Ce système repose sur un véritable mode opératoire criminel, englobant élevages clandestins, transporteurs et revendeurs. Selon les estimations, plus de 7 000 chiots auraient été vendus au cours de cette période, principalement dans cinq animaleries situées dans la région niçoise et à Cannet, où certaines d’entre elles pouvaient proposer jusqu’à 50 chiots par mois.
Les bénéfices de cette activité sont considérables, jugés moins risqués que ceux liés au narcotrafic. Pourtant, derrière les publicités séduisantes – notamment sur des plateformes comme Le Bon Coin – se cachent de sombres réalités. Les pratiques mises en lumière incluent la vente de chiots trop jeunes, souvent non sevrés, le transport dans des conditions inadaptées, ainsi que la falsification de documents nécessaires à leur cession.
Les acheteurs, espérant accueillir un compagnon à quatre pattes, ont rapidement découvert l’ampleur de la tromperie. Nombreux sont ceux dont les animaux sont tombés malades peu de temps après leur acquisition, certains ayant même perdu la vie prématurément.

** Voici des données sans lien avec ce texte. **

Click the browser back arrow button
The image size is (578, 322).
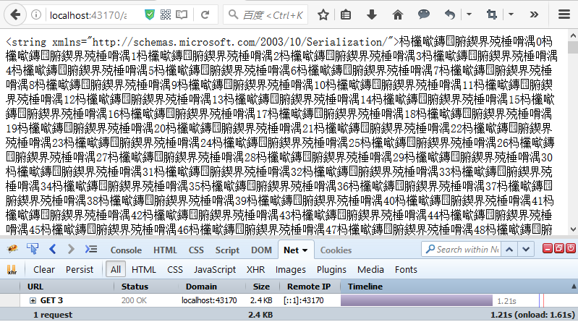pyautogui.click(x=15, y=15)
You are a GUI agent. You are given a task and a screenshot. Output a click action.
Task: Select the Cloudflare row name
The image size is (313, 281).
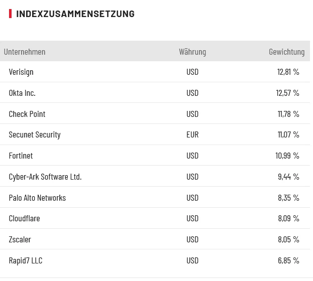click(x=24, y=218)
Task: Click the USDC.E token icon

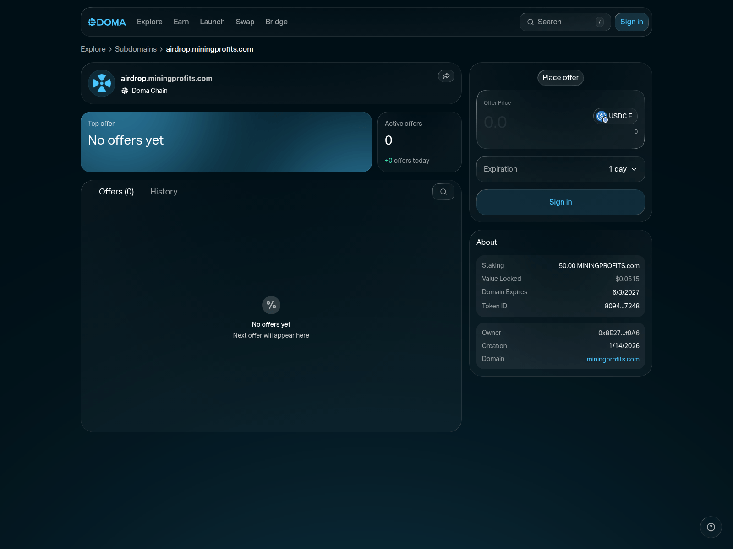Action: tap(602, 116)
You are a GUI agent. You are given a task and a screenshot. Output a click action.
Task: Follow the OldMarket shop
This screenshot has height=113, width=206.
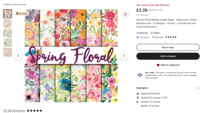tap(155, 33)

Le cœur du procès : l’âge légal des chiots
Une question cruciale agit comme fil conducteur du procès : le respect de la réglementation concernant l’âge de cession des chiots. Selon la législation française et européenne, un chiot ne peut être vendu avant d’avoir atteint 15 semaines, afin de garantir son sevrage et sa santé. La justice doit déterminer si les animaux importés par le réseau, notamment via deux prévenus hongrois, ont bien respecté ce cadre légal. Présentés par l’accusation comme des éléments clés du réseau, ces fournisseurs sont accusés d’approvisionner le marché depuis des élevages situés en Europe de l’Est.
Des prévenus nombreux et un procès exceptionnel
Le procès met également en lumière la participation de plusieurs individus et sociétés françaises, révélant ainsi l’ampleur et la structuration du trafic. Les avocats de la défense contestent les accusations qui pèsent sur leurs clients. Ce procès, qui se prolongera jusqu’à mercredi, pourrait représenter un véritable tournant dans la lutte contre les trafics d’animaux en France, alors que les attentes de la société envers la protection des animaux ne cessent d’augmenter.